THE REQUEST = Show every line of the records below that contains the string "checkbox", matching case exactly.

Data listing:
****************

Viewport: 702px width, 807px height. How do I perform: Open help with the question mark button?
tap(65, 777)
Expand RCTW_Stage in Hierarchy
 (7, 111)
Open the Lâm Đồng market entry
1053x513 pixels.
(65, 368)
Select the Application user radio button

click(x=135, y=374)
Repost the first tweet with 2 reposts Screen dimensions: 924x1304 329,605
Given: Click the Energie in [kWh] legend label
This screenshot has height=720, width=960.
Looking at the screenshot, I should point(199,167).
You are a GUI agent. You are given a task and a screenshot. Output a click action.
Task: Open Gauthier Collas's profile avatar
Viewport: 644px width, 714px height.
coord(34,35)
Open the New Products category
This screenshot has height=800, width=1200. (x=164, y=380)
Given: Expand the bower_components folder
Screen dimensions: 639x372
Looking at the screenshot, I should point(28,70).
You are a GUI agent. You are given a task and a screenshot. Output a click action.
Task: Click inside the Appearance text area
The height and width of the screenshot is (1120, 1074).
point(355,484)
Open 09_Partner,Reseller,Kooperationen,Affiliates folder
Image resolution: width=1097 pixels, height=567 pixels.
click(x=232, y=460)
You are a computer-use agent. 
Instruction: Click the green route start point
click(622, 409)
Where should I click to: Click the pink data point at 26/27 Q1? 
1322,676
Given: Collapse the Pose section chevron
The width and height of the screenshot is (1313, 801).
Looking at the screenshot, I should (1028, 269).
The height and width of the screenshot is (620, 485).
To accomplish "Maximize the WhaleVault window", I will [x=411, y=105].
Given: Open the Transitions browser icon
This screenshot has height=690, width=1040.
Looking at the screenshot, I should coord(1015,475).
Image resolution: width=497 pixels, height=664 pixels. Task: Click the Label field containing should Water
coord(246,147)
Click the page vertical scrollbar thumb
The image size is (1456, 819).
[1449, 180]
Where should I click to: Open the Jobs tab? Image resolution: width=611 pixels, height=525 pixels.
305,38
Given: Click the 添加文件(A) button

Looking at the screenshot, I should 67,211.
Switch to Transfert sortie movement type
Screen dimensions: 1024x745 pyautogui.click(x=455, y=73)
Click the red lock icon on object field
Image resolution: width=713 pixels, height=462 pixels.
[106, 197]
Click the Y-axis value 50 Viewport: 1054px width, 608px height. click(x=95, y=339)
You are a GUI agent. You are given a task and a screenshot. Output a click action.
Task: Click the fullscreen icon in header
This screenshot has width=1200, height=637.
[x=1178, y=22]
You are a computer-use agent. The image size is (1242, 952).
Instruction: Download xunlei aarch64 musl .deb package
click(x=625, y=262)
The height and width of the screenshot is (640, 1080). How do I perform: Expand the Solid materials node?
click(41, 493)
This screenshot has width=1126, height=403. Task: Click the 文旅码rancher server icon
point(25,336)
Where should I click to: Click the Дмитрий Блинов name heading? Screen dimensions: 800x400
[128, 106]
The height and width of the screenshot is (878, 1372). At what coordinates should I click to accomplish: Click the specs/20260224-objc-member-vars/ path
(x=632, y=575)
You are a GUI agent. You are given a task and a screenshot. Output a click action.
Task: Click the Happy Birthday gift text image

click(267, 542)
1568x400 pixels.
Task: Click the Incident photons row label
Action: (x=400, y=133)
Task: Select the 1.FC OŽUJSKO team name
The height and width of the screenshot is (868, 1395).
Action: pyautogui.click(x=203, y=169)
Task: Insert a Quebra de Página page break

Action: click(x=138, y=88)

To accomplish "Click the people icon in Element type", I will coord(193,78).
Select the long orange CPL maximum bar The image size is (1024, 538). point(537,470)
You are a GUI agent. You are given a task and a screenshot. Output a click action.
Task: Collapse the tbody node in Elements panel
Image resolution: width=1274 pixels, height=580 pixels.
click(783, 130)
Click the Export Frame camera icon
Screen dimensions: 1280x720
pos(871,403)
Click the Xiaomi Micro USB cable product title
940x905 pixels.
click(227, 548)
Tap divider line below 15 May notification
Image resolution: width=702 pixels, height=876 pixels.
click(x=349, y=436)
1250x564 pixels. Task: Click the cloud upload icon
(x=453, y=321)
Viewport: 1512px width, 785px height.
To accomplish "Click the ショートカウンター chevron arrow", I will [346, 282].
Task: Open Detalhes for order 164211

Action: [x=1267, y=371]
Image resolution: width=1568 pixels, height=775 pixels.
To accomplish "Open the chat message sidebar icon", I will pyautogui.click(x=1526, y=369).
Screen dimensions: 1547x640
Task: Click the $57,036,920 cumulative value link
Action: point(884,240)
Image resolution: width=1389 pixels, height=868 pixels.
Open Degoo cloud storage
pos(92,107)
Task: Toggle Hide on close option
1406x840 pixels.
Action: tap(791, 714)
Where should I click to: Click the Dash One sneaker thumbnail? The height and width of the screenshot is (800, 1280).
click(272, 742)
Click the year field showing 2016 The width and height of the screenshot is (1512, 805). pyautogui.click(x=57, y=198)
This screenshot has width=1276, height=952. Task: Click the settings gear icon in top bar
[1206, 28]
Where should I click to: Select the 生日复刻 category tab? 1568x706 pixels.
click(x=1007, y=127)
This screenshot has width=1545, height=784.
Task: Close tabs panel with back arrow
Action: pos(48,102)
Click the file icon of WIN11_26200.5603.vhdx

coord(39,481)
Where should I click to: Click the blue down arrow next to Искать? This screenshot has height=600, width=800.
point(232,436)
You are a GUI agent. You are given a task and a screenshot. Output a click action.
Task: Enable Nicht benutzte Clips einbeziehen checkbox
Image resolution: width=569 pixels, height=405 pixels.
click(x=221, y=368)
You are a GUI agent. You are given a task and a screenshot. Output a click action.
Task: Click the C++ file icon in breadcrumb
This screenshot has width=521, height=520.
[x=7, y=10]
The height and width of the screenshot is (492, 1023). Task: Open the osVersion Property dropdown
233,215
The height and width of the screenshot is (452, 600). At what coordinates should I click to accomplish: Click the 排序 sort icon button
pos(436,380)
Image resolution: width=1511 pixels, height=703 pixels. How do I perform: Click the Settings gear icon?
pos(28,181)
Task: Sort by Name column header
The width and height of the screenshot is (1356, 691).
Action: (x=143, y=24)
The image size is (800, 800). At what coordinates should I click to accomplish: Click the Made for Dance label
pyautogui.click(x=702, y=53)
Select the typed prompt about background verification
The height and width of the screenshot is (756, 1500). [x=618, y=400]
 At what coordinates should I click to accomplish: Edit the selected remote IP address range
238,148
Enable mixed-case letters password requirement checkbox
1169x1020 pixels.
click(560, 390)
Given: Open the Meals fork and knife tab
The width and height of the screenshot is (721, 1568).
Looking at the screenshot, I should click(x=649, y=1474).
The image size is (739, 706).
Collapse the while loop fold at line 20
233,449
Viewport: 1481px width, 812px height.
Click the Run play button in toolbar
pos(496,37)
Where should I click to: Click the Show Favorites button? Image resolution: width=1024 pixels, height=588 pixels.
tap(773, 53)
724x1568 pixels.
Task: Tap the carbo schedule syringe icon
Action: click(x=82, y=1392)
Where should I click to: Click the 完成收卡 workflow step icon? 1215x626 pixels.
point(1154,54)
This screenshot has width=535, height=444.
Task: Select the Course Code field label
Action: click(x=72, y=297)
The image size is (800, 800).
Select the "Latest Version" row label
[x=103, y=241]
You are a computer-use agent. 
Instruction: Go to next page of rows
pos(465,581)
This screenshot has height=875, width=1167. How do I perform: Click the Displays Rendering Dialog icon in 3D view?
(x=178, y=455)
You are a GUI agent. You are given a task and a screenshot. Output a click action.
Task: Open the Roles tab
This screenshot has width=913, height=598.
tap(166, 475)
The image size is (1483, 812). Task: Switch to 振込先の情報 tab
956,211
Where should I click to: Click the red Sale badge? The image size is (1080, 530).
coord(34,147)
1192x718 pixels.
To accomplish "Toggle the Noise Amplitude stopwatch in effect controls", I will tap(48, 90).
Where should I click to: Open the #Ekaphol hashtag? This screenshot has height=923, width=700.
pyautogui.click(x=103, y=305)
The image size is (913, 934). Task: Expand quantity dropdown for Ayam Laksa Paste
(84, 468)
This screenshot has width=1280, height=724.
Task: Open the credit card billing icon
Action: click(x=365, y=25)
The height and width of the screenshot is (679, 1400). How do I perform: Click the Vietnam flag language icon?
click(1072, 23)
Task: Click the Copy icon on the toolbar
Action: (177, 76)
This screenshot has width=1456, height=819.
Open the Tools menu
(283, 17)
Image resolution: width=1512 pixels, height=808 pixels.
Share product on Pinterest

****************

SOLUTION TO THIS PROBLEM =
Task: Enable Nicht benutzte Clips einbeziehen checkbox
Enable mixed-case letters password requirement checkbox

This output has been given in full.